REQUIRED WORK: Can you reproduce the listing below line for line, without the pictures?

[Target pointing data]
★ ★ ★ ★ ★ ★ ★
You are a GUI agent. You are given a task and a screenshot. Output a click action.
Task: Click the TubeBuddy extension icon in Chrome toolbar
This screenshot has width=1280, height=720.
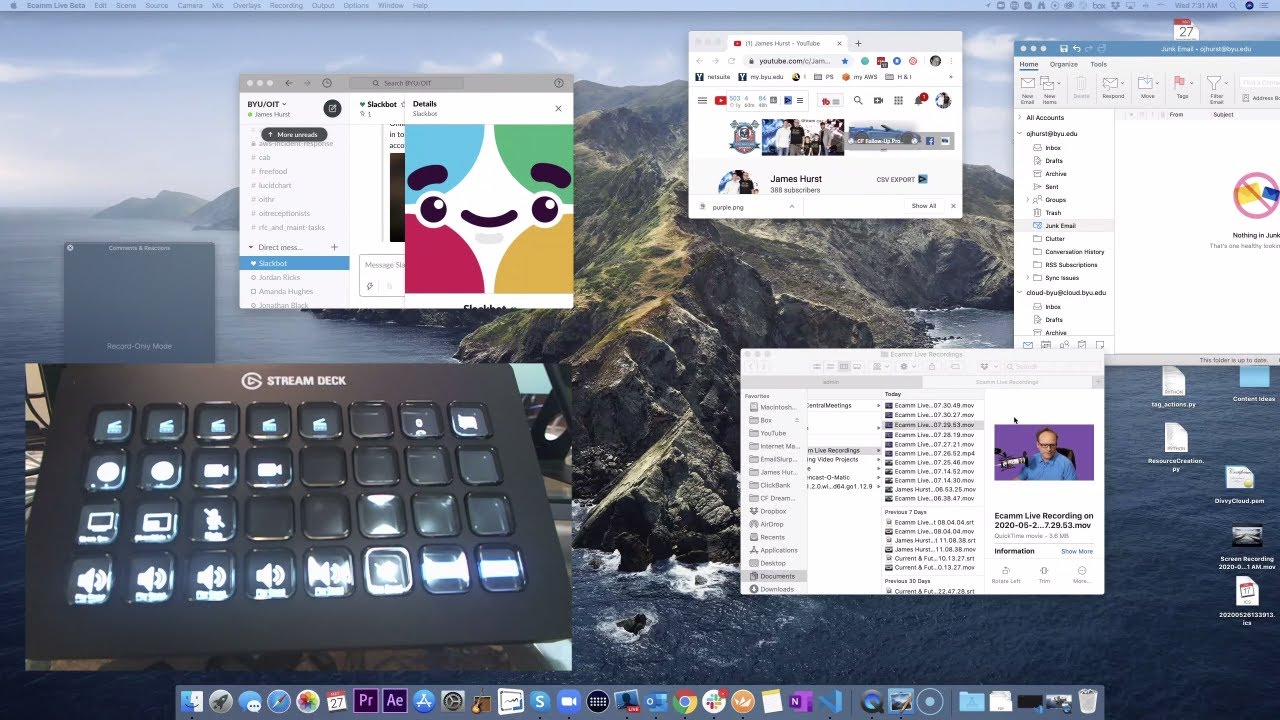pos(827,100)
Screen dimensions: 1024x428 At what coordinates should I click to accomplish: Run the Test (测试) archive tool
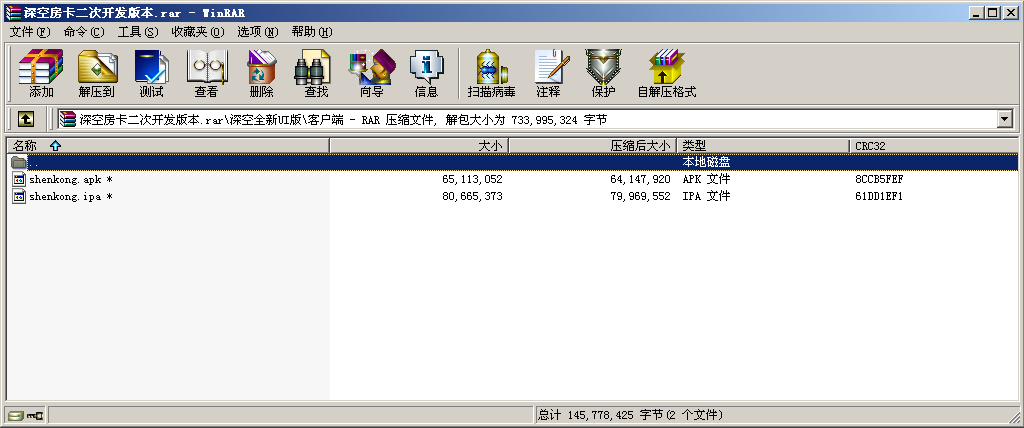pyautogui.click(x=151, y=73)
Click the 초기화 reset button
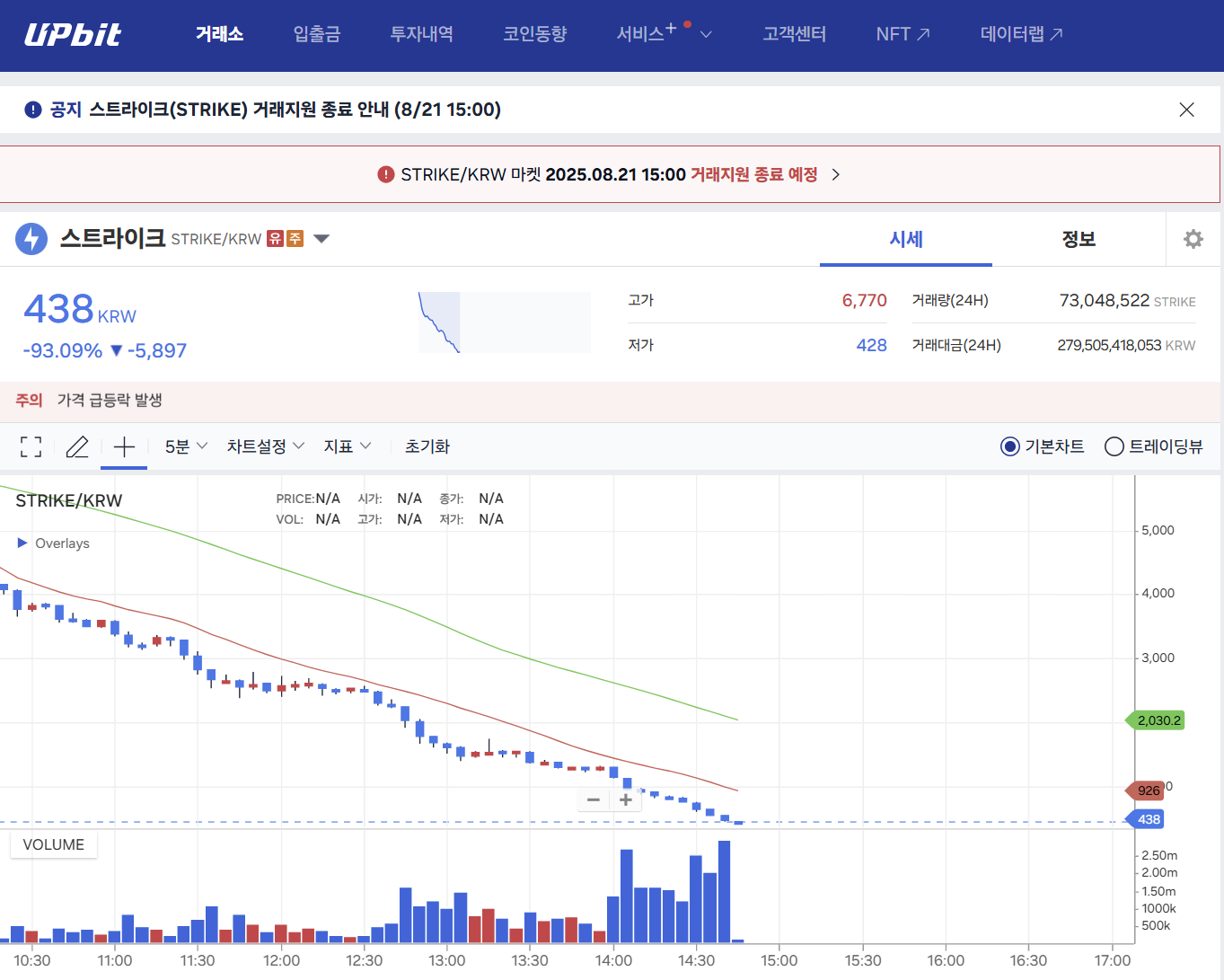Image resolution: width=1224 pixels, height=980 pixels. (427, 446)
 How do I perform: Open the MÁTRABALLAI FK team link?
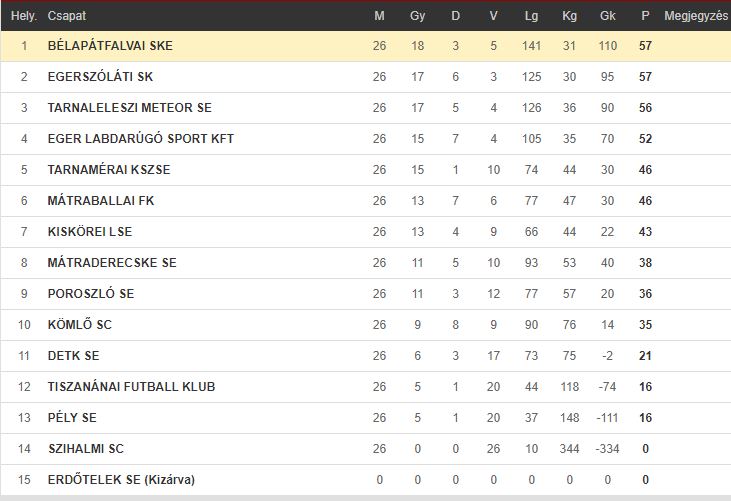(101, 200)
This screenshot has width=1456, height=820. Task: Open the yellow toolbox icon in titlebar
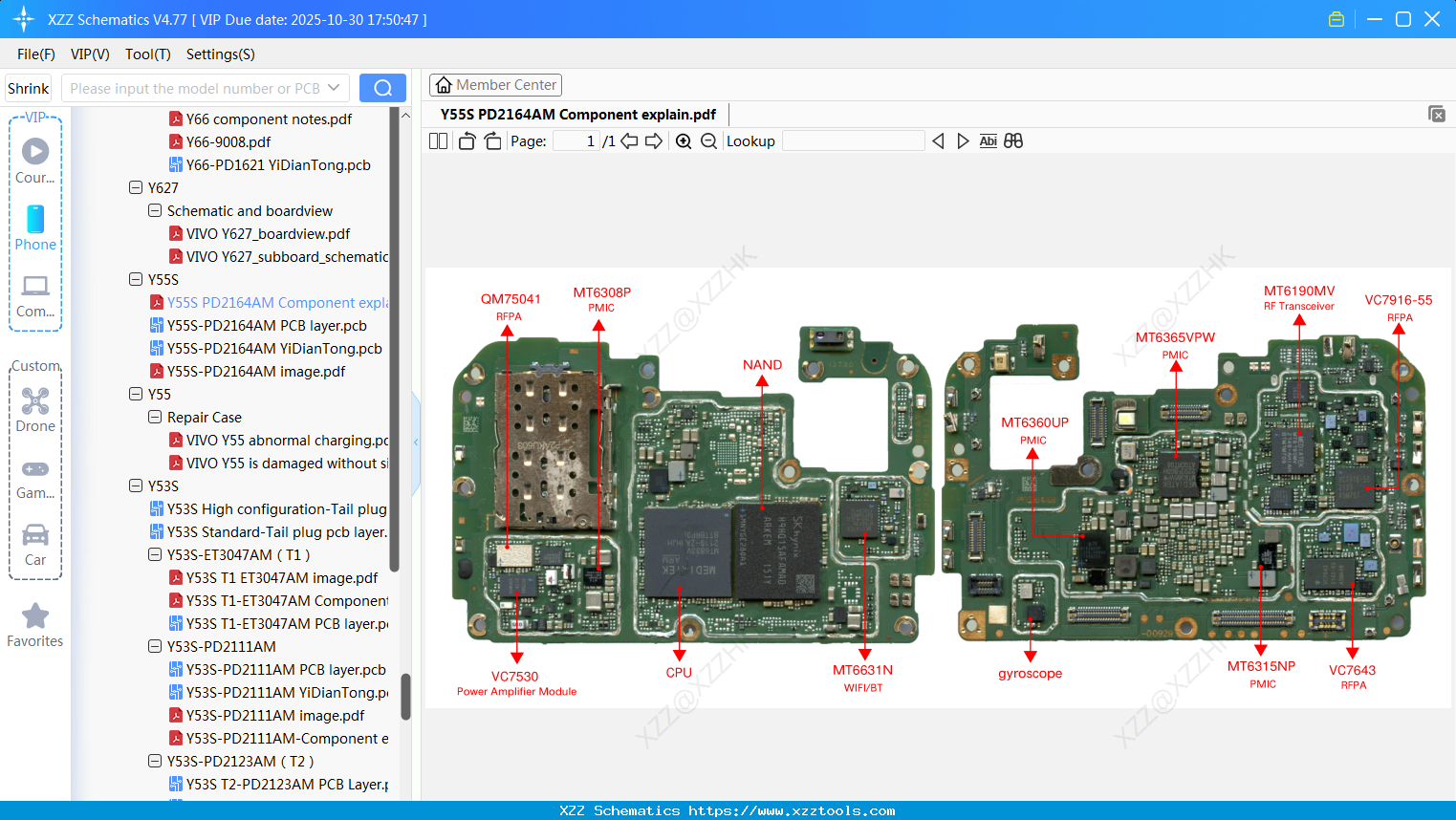pyautogui.click(x=1336, y=18)
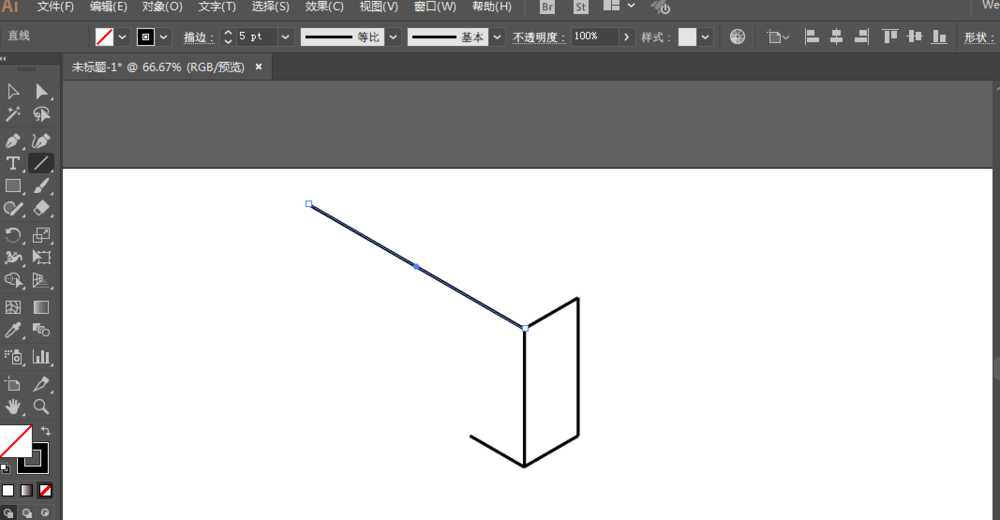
★ ★ ★ ★ ★ ★ ★
TASK OUTPUT:
You are a GUI agent. You are given a task and a screenshot. Output a click action.
Task: Click the TubeBuddy extension icon in Chrome toolbar
This screenshot has width=1280, height=720.
pos(827,100)
Screen dimensions: 1024x428 At what coordinates should I click to accomplish: Run the Test (测试) archive tool
pyautogui.click(x=151, y=73)
Click the 초기화 reset button
Image resolution: width=1224 pixels, height=980 pixels. (427, 446)
 How do I perform: Open the MÁTRABALLAI FK team link?
(101, 200)
This screenshot has width=1456, height=820. Task: Open the yellow toolbox icon in titlebar
pyautogui.click(x=1336, y=18)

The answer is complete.